The hijacker was a member of the Kurdistan Workers’ Party, or PKK, Mutlu said. The group is classified as a terrorist organization by Turkey, the U.S. and the European Union. More than 40,000 people have died in PKK attacks and in its clashes with security forces since the group took up arms against the state in 1984 to fight for Kurdish autonomy.
Interior Minister Idris said in an interview on NTV that the hijacker was found with three 450-gram blocks of A-4 explosives. Ercan Topaca, the governor of Kocaeli province, said earlier that no explosives were found and the device the hijacker was wearing wasn’t a bomb; it was made from cables and bottles and designed to resemble a bomb. There was no explanation for the discrepancy.
Fighting has increased in southeastern Turkey since Oct. 19 when the PKK attacked and killed 24 soldiers. In retaliation, Turkey sent troops into neighboring Iraq to strike at PKK bases there. PKK leader Abdullah Ocalan is in a prison on Imrali Island, off the southern shores of the Marmara Sea.
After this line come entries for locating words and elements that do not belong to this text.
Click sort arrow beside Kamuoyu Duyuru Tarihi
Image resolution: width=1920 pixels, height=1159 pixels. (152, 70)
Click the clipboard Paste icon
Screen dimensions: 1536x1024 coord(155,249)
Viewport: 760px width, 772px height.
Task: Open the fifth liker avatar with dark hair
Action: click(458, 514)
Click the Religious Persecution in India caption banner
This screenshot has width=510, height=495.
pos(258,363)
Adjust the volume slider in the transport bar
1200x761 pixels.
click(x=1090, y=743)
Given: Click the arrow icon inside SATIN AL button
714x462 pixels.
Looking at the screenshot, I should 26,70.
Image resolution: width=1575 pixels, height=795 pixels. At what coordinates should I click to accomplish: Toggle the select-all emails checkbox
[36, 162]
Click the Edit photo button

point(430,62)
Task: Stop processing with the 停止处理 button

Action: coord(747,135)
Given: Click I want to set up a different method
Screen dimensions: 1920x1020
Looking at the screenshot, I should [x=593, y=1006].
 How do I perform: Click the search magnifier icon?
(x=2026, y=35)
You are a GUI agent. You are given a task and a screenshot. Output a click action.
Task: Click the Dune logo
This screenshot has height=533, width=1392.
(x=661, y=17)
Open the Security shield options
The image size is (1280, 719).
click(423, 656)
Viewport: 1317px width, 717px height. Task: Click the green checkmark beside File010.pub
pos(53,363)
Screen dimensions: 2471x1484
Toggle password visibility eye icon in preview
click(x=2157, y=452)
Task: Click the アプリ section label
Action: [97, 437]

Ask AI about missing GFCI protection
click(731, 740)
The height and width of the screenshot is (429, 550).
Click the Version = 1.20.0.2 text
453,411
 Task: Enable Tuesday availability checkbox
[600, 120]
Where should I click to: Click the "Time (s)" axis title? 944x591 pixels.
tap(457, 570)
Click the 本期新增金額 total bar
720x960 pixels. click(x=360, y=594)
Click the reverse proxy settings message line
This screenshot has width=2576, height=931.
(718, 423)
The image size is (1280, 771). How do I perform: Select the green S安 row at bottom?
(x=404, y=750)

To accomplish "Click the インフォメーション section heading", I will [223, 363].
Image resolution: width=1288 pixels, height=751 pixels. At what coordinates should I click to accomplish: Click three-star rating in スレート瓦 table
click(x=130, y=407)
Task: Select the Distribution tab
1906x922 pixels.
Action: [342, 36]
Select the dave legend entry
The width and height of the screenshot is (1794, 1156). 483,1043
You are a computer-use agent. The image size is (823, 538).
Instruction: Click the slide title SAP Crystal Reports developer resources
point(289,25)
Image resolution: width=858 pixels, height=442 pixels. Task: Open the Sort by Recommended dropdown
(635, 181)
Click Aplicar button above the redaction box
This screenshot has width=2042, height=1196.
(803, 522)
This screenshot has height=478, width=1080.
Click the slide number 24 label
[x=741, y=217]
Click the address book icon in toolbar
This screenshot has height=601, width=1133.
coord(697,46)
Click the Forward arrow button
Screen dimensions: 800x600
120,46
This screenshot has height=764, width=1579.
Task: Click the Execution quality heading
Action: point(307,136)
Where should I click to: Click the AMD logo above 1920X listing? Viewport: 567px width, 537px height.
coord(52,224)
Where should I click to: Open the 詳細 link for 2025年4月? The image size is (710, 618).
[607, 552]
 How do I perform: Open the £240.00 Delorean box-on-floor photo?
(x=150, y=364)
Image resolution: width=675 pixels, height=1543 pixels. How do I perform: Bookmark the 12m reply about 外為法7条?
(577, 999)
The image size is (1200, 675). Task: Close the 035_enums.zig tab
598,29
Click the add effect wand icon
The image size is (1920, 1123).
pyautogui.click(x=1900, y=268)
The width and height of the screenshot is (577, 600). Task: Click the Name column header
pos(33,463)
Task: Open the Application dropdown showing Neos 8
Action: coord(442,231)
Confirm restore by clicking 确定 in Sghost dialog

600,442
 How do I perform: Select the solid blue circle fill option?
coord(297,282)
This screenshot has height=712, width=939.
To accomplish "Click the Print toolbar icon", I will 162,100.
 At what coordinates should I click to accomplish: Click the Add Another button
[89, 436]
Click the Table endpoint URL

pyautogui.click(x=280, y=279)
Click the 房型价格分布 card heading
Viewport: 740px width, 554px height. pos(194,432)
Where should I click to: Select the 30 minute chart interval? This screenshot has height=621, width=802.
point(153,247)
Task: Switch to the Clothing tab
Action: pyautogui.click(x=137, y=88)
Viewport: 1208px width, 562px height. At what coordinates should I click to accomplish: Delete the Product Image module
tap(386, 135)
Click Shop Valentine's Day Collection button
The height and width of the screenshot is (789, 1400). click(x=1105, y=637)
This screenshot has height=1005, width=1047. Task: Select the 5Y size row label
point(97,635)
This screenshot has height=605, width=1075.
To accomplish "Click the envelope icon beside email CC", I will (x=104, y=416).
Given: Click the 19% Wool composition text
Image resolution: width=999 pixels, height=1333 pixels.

The pre-dawn raid ended an 11-hour incident that began when the ferry was hijacked around 6:30 p.m. yesterday after departing from the city of Izmit in Kocaeli, on the eastern coast of the Sea of Marmara. The ferry then zig-zagged through the Marmara before anchoring off the coast of Silivri, a district of southwestern Istanbul.
The hijacker requested food and fuel be delivered to the ship and was in contact with security forces, according to Yildirim. Mutlu confirmed the requests, saying, “It’s not possible for us to say what he wanted to do if he’d received additional fuel.”
The hijacker was 28 to 30 years old and had several different identification documents, Mutlu said. Anatolia identified him as Mensur Guzel.
The incident was characterized by relatively low-intensity coverage in Turkish media, with main channels including CNN-Turk, NTV and Haberturk flashing the breaking news in the evening and then relegating it to headline tickers with few updates until it ended.
Turkish media executives agreed on Oct. 20, after being summoned to a meeting with Prime Minister Recep Tayyip Erdogan, to report on terrorism-related news with restraint to avoid providing propaganda for the group.
“We evaluated the media’s role in disseminating terrorist propaganda, knowingly and unknowingly,” Erdogan said after the meeting. “We believe that the media can empower our fight on this national matter with a nationalist stance and self-control.”
In a joint statement issued after the meeting with Erdogan, the media groups agreed to rely on official sources for information as much as possible.